Numpy

CSC 223 - Advanced Scientific Programming

Numpy

  • Numpy (Numerical Python) provides an interface, called an array, to operate on dense data buffers.

  • Numpy arrays are at the core of most Python scientific libraries.

The Numpy Array Type

  • The Numpy array type is similar to a Python list, but all elements must be the same type.

  • The numpy array function is used to construct arrays

  • Example: construct from a list

    import numpy as np
    np.array([1, 2, 3, 4])
  • Example: set the element type

    import numpy as np
    np.array([1, 2, 3, 4], dtype='float32')

Creating Numpy Arrays

  • zeros: create an array of zeros

  • ones: create an array of ones

  • full: create an array filled with a specified value

  • arange: create an array from a Python range

  • linspace: create an array of evenly spaced values

  • random.random: create an array of random values between 0 and 1

Array Creation Examples

  • Create an array with even numbers from 0 to 10

    np.arange(0, 10, 2)
  • Create a 3 \(\times\) 3 array of random values

    np.random.random((3,3))
  • Create a 2 \(\times\) 5 array filled with integers with value 7

    np.full((2,5), 7, dtype=int)

Some Array Data Types

  • bool_: Boolean stored as a byte

  • int8: Byte (-128 to 127)

  • int16, int32, int64: Integers

  • float16, float32, float64: Floating point numbers

  • complex64, complex128: Complex numbers

Basic Array Manipulations

  • Attributes of arrays

  • Indexing arrays

  • Slicing arrays

  • Reshaping arrays

  • Joining and splitting arrays

Array Attributes

  • ndim: the number of dimensions

  • shape: the size of each dimension

  • size: the total size of the array

  • dtype: the data type of the array

  • itemsize: the size in bytes of each element

  • nbytes: the total size in bytes

Array Indexing

  • Numpy arrays can be indexed like Python lists.
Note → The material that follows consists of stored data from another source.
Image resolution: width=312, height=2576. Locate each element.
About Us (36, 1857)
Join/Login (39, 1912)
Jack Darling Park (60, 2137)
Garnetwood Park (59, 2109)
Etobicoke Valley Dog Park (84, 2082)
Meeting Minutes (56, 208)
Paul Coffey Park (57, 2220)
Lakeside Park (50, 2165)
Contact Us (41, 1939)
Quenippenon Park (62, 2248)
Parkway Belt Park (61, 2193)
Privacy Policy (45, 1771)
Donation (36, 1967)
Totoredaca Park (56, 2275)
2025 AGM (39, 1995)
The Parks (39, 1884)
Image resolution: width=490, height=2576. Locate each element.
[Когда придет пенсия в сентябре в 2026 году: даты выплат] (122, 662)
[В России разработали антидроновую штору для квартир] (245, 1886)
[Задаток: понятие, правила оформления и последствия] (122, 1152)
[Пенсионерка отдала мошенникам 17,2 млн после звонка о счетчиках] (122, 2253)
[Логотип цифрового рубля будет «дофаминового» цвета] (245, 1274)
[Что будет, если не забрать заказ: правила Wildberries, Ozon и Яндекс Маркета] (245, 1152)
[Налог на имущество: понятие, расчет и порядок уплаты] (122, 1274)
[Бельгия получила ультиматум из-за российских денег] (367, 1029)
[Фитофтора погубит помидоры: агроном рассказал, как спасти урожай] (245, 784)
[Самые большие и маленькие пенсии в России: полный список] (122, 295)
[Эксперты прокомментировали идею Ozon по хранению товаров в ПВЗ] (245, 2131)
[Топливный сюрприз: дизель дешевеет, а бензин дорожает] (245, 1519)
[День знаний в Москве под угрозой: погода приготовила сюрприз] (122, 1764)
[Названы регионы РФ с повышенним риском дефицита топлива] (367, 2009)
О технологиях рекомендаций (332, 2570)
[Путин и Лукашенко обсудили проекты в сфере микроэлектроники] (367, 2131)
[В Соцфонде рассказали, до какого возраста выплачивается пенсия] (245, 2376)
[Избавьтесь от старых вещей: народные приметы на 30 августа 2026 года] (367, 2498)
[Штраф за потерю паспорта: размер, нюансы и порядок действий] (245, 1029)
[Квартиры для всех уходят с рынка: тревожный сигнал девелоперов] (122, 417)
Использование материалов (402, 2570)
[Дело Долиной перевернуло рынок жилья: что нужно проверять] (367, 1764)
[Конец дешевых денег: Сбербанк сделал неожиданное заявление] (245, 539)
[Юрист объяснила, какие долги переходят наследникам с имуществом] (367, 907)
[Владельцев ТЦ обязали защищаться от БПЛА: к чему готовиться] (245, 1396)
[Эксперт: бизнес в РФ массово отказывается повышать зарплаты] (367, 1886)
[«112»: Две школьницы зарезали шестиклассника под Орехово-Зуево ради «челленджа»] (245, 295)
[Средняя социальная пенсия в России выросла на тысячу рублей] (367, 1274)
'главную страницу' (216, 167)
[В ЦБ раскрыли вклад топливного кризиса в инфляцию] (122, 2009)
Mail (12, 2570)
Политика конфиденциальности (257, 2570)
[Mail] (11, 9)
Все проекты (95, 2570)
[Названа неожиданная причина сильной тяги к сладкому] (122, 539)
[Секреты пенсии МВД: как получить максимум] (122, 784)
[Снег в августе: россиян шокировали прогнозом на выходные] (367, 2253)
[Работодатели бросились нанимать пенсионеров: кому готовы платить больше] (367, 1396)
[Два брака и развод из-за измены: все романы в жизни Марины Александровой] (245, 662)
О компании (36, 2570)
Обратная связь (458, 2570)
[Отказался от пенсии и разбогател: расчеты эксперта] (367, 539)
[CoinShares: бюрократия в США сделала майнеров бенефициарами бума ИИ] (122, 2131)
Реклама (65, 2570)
  • Numpy arrays with multiple dimensions can be indexed with a tuple

  • Example:

    x = np.array([[1,2,3],
                  [4,5,6],
                  [7,8,9]])
    x[0,0] # get 1
    x[1,2] # get 6
    x[2,-1] # get 9

Array Slicing

  • Numpy arrays can be sliced like Python lists:

    x[start:stop:step]
  • Numpy arrays with multiple dimensions can be sliced in each dimension

  • Example:

    x = np.array([[1,2,3],
                  [4,5,6],
                  [7,8,9]])
    >>> x[0:2, 0:2]
    array([[1,2],
           [4,5]])
    >>> x[2, :] # get the third row
    array([7,8,9]])

Copy an Array

  • Array slices return views (shallow copies) into arrays

  • The copy method can be used to create a deep copy of an array

Array Manipulation

  • reshape: change the shape of an array

  • concatenate: concatenate arrays

  • hstack: horizontally stack arrays

  • vstack: vertically stack arrays

  • split: split an array

  • hsplit: split an array horizontally

  • vsplit: split an array vertically

Universal Functions

  • Numpy has universal functions (UFuncs) that can perform operations on entire arrays

  • Some ufuncs:

    • absolute

    • add or +

    • divide or /

    • multiply or *

    • power or **

    • subtract or -

  • For arrays of the same size, binary operations are performed element-wise

Aggregations

  • all: check if all elements are true

  • any: check if any elements are true

  • argmax: index of maximum element

  • argmin: index of minimum element

  • max: max value

  • mean: mean value

  • median: median

  • min: min value

  • percentile: rank-based statistics

  • prod: product of elements

  • std: standard deviation

  • sum: sum of elements

  • var: variance

Multi-Dimensional Aggregations

  • In a multi-dimensional array, aggregations can be performed along a row or a column.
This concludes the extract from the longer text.